Il souhaite que cette mission soit mieux reconnue et soutenue par le gouvernement du Québec pour augmenter le taux de diplomation dans toutes les régions de la province, soulignant l’existence d’un écart significatif dans les taux de diplomation d’une région à l’autre. À titre d’exemple, il cite Montréal où plus de 50 % de la population détient un diplôme universitaire, « tandis que dans certaines régions, ce taux descend en dessous de 20 % ». Pour lui, le sous-financement fait référence à cette disparité dans la capacité à générer des revenus grâce aux droits de scolarité. « En tant qu’université accessible, les droits de scolarité de l’UQ sont nécessairement plus bas, ce qui crée un désavantage financier. »
Afin de réduire la dépendance de l’établissement envers le financement gouvernemental, l’UQ met actuellement au point une stratégie pour renforcer sa collaboration avec les fondations caritatives. « Nous embaucherons bientôt un nouveau directeur ou une nouvelle directrice de la Fondation de l’Université du Québec.
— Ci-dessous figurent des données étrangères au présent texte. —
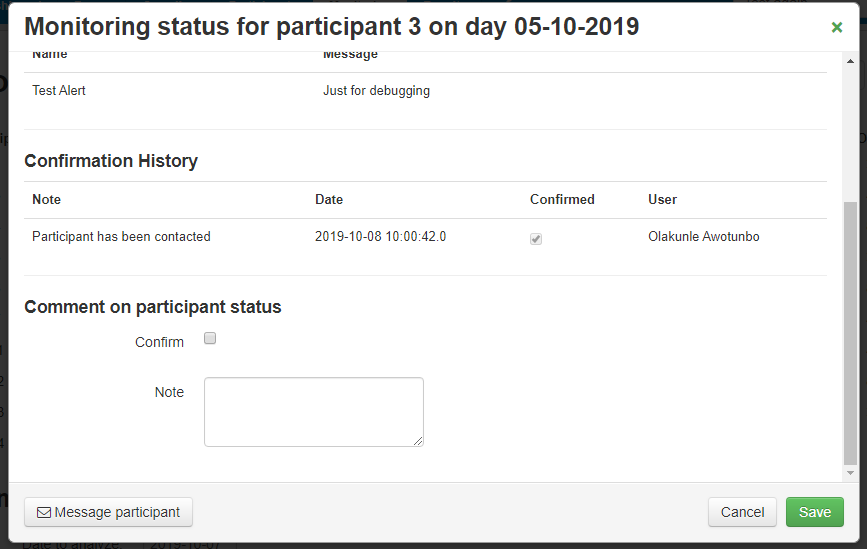The height and width of the screenshot is (549, 867).
Task: Click the 'Just for debugging' message cell
Action: point(376,91)
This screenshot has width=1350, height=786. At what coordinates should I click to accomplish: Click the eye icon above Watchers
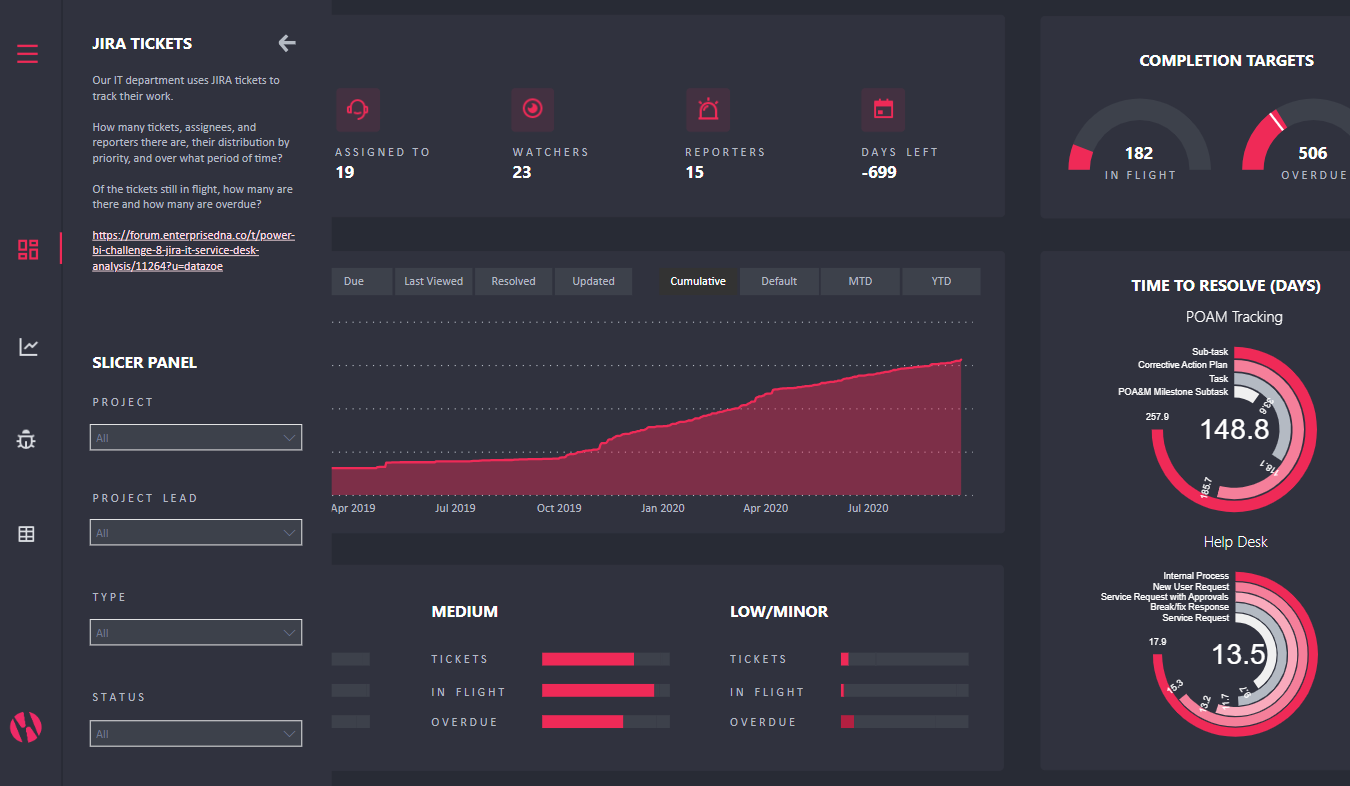pos(532,109)
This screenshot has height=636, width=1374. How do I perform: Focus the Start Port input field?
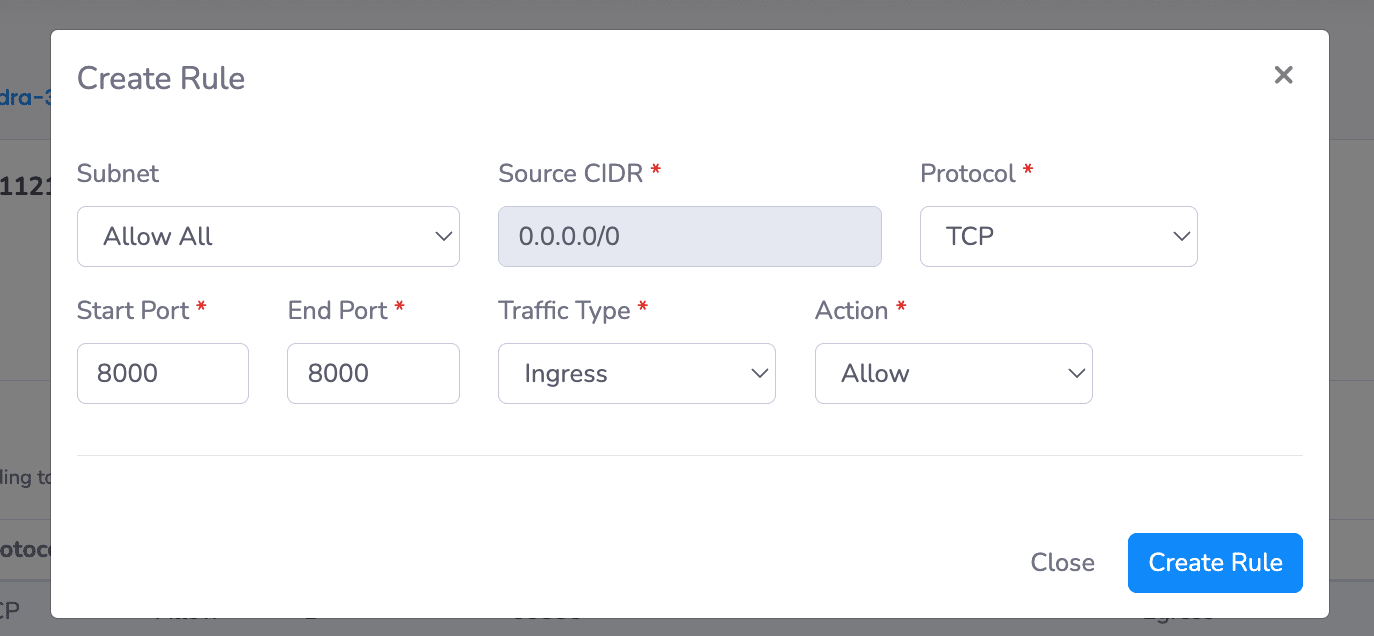tap(162, 374)
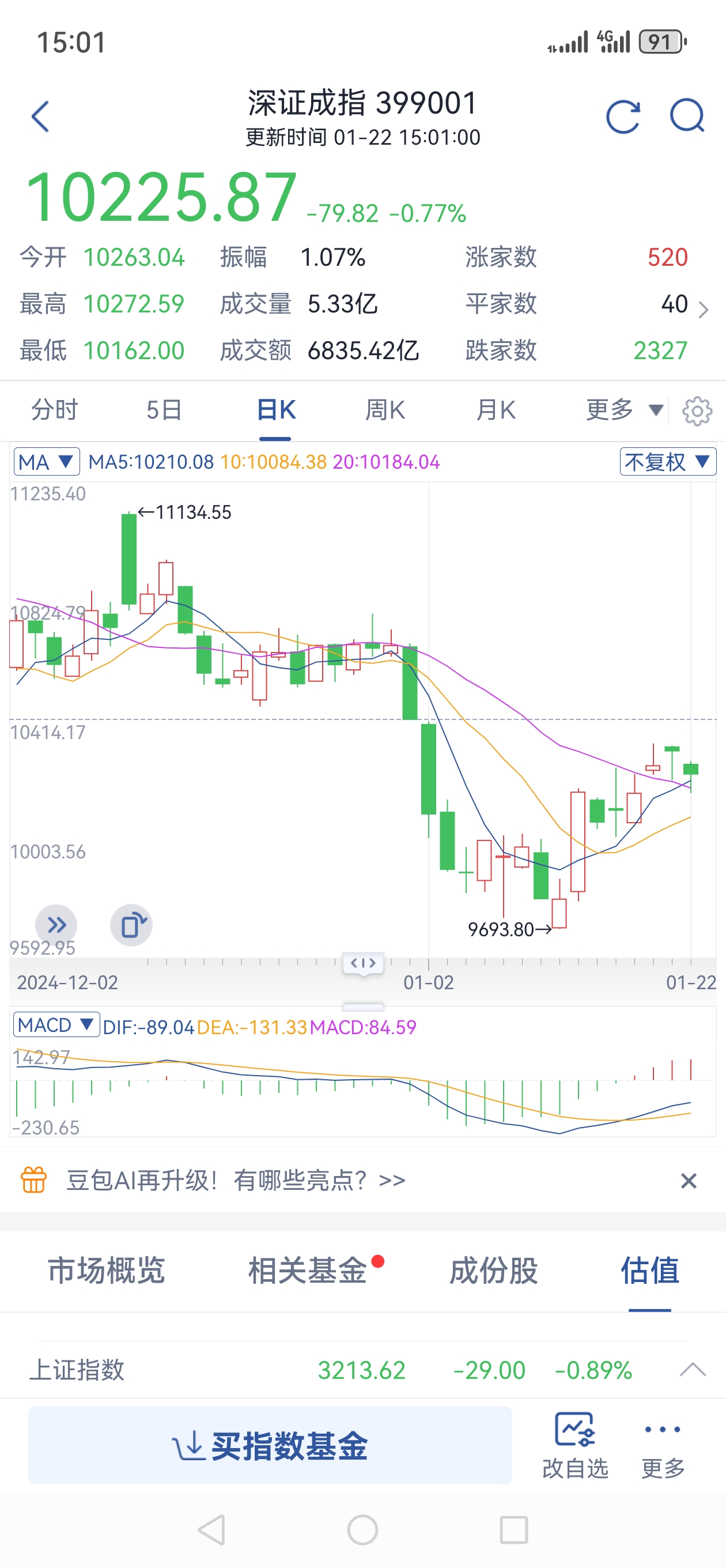Open the 成份股 constituents tab
Viewport: 726px width, 1568px height.
click(x=495, y=1272)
Notre objectif est de développer davantage notre capacité à obtenir des fonds philanthropiques. »
Perspectives sur la formule de financement
Si M. Jutras croit que la formule de financement gagnerait à être améliorée, il ne croit pas qu’elle soit « inéquitable ». « Elle est basée en grande partie sur les effectifs des étudiant.e.s à tous les cycles, avec une pondération par discipline. Cependant, la grille est appliquée uniformément et génère des revenus différents en fonction des caractéristiques de chaque université. Il existe des discussions sur la possibilité d’attacher une partie du financement à des mesures liées à la diplomation ou à la persévérance, ce qui pourrait conduire à des résultats différents. »
Il mentionne que des ajustements pourraient être nécessaires dans plusieurs domaines, notamment la manière dont les fonds sont attribués par le biais de subventions spécifiques avec des obligations de reddition de compte détaillée, qui, selon lui, n’est pas idéale du point de vue des universités. Le financement pour faire face aux besoins croissants liés à la transformation numérique et la nécessité d’investir dans la rénovation des infrastructures vieillissantes des universités québécoises sont quelques-uns des volets qui pourraient bénéficiés d’améliorations à son avis.
Selon ce qu’a déclaré la ministre en octobre, la nouvelle formule de la PQFU sera rendue publique au début de 2024.